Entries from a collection

#####

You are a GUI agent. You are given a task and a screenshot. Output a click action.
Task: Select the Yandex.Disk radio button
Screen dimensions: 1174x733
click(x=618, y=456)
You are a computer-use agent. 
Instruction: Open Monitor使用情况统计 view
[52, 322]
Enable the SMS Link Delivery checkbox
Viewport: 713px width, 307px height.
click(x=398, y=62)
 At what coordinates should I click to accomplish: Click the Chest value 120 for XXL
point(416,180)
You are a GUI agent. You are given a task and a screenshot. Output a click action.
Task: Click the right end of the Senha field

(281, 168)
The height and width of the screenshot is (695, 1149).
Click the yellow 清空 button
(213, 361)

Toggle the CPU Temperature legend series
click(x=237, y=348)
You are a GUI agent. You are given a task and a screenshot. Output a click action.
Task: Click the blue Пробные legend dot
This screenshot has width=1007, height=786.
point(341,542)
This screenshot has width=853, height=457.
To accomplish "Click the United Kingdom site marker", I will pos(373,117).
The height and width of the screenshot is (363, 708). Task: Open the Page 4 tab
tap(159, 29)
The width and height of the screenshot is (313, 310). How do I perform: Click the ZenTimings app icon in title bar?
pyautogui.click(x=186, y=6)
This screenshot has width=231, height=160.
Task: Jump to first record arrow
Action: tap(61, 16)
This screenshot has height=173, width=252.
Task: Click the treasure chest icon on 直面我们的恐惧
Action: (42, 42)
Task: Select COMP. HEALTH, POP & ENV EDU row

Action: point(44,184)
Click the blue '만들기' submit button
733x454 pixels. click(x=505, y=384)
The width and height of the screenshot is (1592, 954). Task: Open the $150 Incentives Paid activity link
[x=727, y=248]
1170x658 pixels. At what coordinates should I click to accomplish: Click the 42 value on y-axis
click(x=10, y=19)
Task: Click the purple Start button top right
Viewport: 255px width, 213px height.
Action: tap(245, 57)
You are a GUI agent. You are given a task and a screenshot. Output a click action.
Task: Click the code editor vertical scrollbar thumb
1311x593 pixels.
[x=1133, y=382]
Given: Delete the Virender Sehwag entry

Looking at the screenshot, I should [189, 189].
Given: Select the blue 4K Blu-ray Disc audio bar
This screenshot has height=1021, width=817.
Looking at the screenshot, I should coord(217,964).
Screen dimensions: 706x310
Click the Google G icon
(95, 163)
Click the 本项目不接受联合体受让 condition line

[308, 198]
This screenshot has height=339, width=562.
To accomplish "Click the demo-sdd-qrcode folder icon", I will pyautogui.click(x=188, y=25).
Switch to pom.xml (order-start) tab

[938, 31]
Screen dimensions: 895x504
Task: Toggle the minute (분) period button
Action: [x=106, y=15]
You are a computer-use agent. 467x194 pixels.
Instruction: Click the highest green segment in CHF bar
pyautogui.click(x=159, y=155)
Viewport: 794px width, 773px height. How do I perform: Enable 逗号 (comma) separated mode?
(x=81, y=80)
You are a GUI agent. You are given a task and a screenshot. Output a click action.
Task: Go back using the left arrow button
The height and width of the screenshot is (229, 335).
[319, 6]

#####

» Exercise directions
Change every instance of "GUI agent" in the records above to "UI agent", and write the records out again with nothing else altered.

» Reply
You are a UI agent. You are given a task and a screenshot. Output a click action.
Task: Select the Yandex.Disk radio button
Screen dimensions: 1174x733
click(x=618, y=456)
You are a computer-use agent. 
Instruction: Open Monitor使用情况统计 view
[52, 322]
Enable the SMS Link Delivery checkbox
Viewport: 713px width, 307px height.
click(x=398, y=62)
 At what coordinates should I click to accomplish: Click the Chest value 120 for XXL
point(416,180)
You are a UI agent. You are given a task and a screenshot. Output a click action.
Task: Click the right end of the Senha field

(281, 168)
The height and width of the screenshot is (695, 1149).
Click the yellow 清空 button
(213, 361)

Toggle the CPU Temperature legend series
click(x=237, y=348)
You are a UI agent. You are given a task and a screenshot. Output a click action.
Task: Click the blue Пробные legend dot
This screenshot has width=1007, height=786.
point(341,542)
This screenshot has width=853, height=457.
To accomplish "Click the United Kingdom site marker", I will pos(373,117).
The height and width of the screenshot is (363, 708). Task: Open the Page 4 tab
tap(159, 29)
The width and height of the screenshot is (313, 310). How do I perform: Click the ZenTimings app icon in title bar?
pyautogui.click(x=186, y=6)
This screenshot has width=231, height=160.
Task: Jump to first record arrow
Action: tap(61, 16)
This screenshot has height=173, width=252.
Task: Click the treasure chest icon on 直面我们的恐惧
Action: (42, 42)
Task: Select COMP. HEALTH, POP & ENV EDU row

Action: point(44,184)
Click the blue '만들기' submit button
733x454 pixels. click(x=505, y=384)
The width and height of the screenshot is (1592, 954). Task: Open the $150 Incentives Paid activity link
[x=727, y=248]
1170x658 pixels. At what coordinates should I click to accomplish: Click the 42 value on y-axis
click(x=10, y=19)
Task: Click the purple Start button top right
Viewport: 255px width, 213px height.
Action: tap(245, 57)
You are a UI agent. You are given a task and a screenshot. Output a click action.
Task: Click the code editor vertical scrollbar thumb
1311x593 pixels.
[x=1133, y=382]
Given: Delete the Virender Sehwag entry

Looking at the screenshot, I should [189, 189].
Given: Select the blue 4K Blu-ray Disc audio bar
This screenshot has height=1021, width=817.
Looking at the screenshot, I should coord(217,964).
Screen dimensions: 706x310
Click the Google G icon
(95, 163)
Click the 本项目不接受联合体受让 condition line

[308, 198]
This screenshot has height=339, width=562.
To accomplish "Click the demo-sdd-qrcode folder icon", I will pyautogui.click(x=188, y=25).
Switch to pom.xml (order-start) tab

[938, 31]
Screen dimensions: 895x504
Task: Toggle the minute (분) period button
Action: [x=106, y=15]
You are a computer-use agent. 467x194 pixels.
Instruction: Click the highest green segment in CHF bar
pyautogui.click(x=159, y=155)
Viewport: 794px width, 773px height. How do I perform: Enable 逗号 (comma) separated mode?
(x=81, y=80)
You are a UI agent. You are given a task and a screenshot. Output a click action.
Task: Go back using the left arrow button
The height and width of the screenshot is (229, 335).
[319, 6]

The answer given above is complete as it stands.